**Selected text:**
%%
Multiple key aggregation in ElasticSearch

I am new to Elastic Search and was exploring aggregation query. The documents I have are in the format -
{"name":"A",
"class":"10th",
"subjects":{
"S1":92,
"S2":92,
"S3":92,
}
}
We have about 40k such documents in our ES with the Subjects varying from student to student. The query to the system can be to aggregate all subject-wise scores for a given class. We tried to create a bucket aggregation query as explained in this guide here, however, this generates a single bucket per document and in our understanding requires an explicit mention of every subject.
We want to system to generate subject wise aggregate for the data by executing a single aggregation query, the problem I face is that in our data the subjects could vary from student to student and we don't have a global list of subject keys.
%%
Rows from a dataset
%%
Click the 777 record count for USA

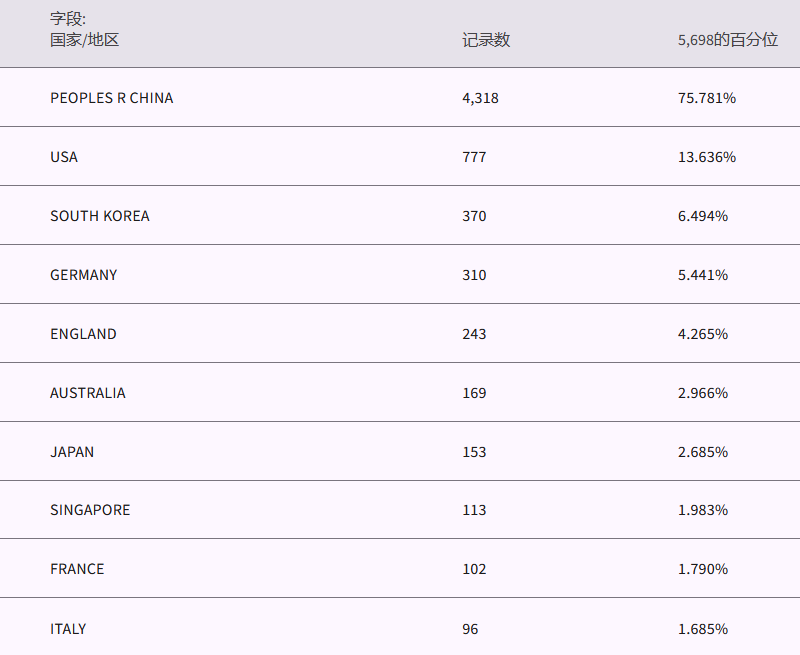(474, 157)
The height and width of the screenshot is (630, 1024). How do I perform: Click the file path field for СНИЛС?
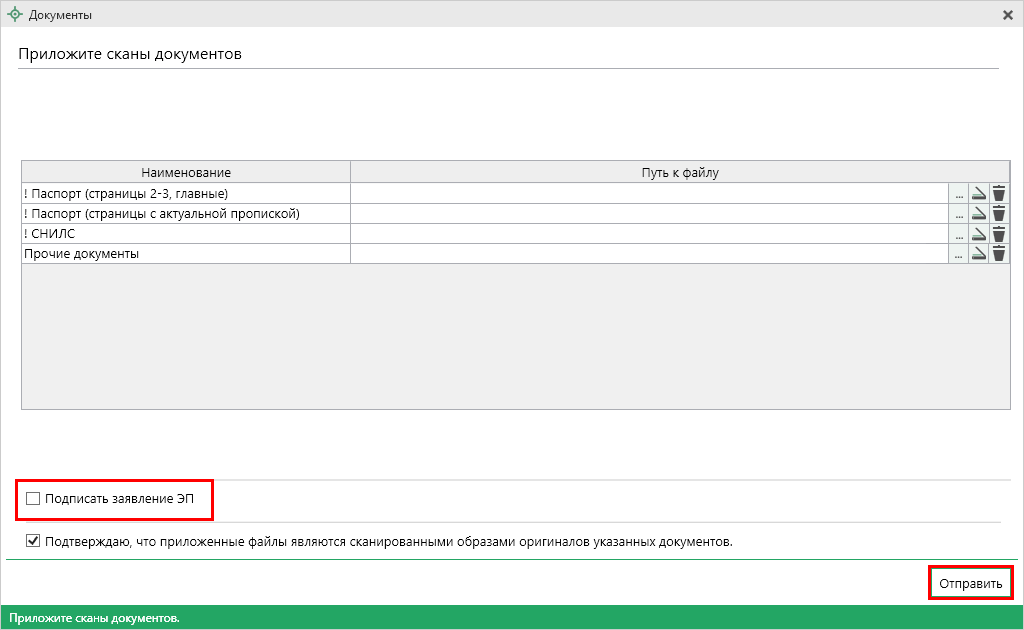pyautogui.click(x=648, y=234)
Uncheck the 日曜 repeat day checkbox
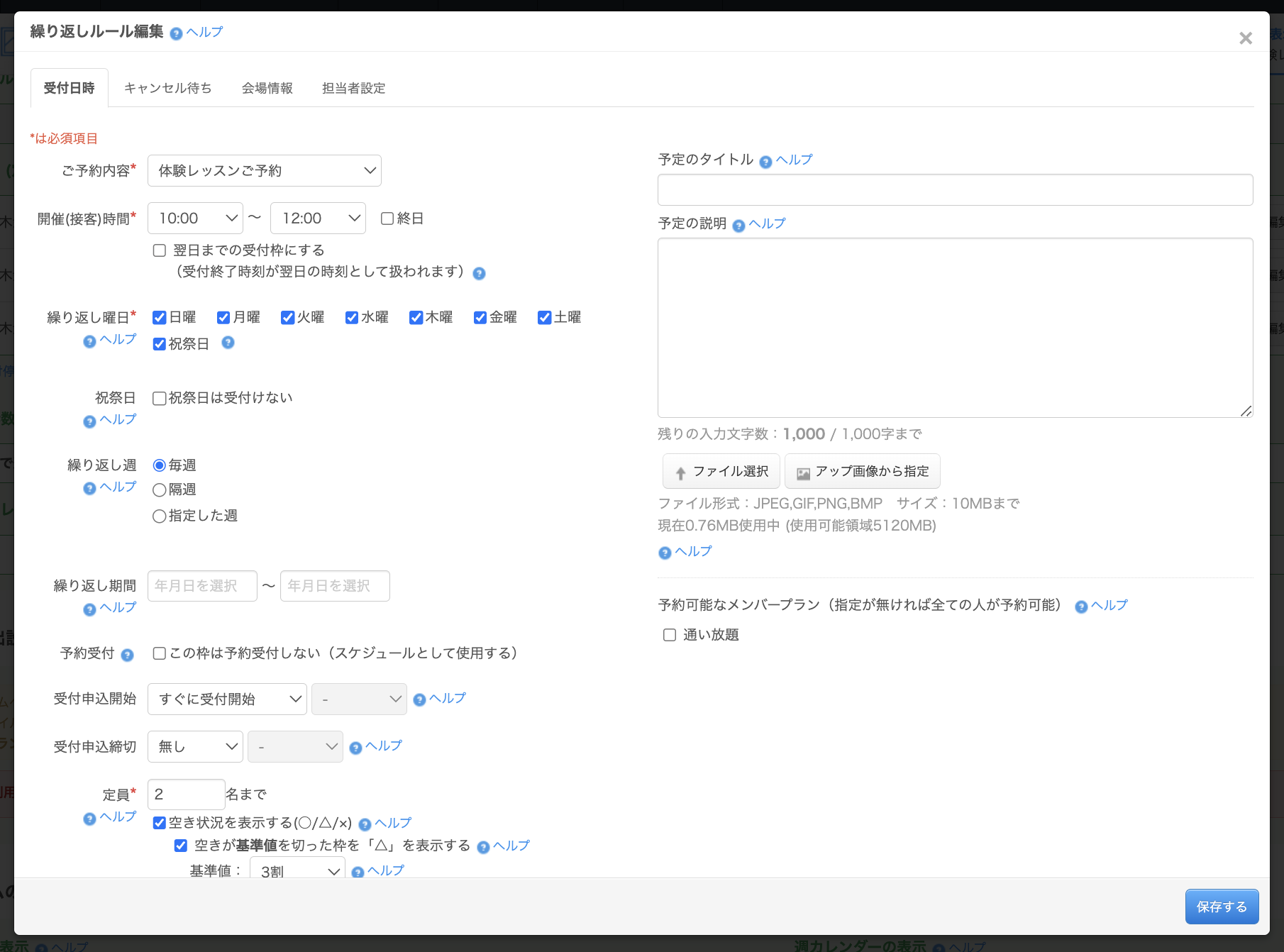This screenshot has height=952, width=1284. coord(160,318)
%%
**Parts of the exercise:**
a) For each statement, answer yes or no according to the Elasticsearch aggregation post, quoting the words that decide it: (i) the writers hold roughly 40,000 documents; (ii) the bucket aggregation query they tried produced one bucket per subject; (iii) a global list of subject keys is available to them.
b) Proceed with the Elasticsearch aggregation post, picking up after its final sentence.
These lines have no connection to the Elasticsearch aggregation post.

**Expected answers:**
a)
(i) Yes: "We have about 40k such documents in our ES"
(ii) No: "this generates a single bucket per document"
(iii) No: "we don't have a global list of subject keys."

b)
We wrote the following script but this only works if we know all possible subjects.
GET student_data_v1_1/_search
{ "query" :
{"match" :
{ "class" : "' + query + '" }},
"aggs" : { "my_buckets" : { "terms" :
{ "field" : "subjects", "size":10000 },
"aggregations": {"the_avg":
{"avg": { "field": "subjects.value" }}} }},
"size" : 0 }'
but this query only works for the document structure, but does not work multiple subjects are defined where we may not know the key-pair -
{"name":"A",
"class":"10th",
"subjects":{
"value":93
}
}
An alternate form the document is present is that the subject is a list of dictionaries -
{"name":"A",
"class":"10th",
"subjects":[
{"S1":92},
{"S2":92},
{"S3":92},
]
}
Having an aggregation query to solve either of the 2 document formats would be helpful.
======EDITS======
After updating the document to hold weights for each subject -
{
class": "10th",
"subject": [
{
"name": "s1",
"marks": 90,
"weight":30
},
{
"name": "s2",
"marks": 80,
"weight":70
}
]}
I have updated the query to be -
{
"query": {
"match": {
"class": "10th"
}
},
"aggs": {
"subjects": {
"nested": {
"path": "scores"
},
"aggs": {
"subjects": {
"terms": {
"field": "subject.name"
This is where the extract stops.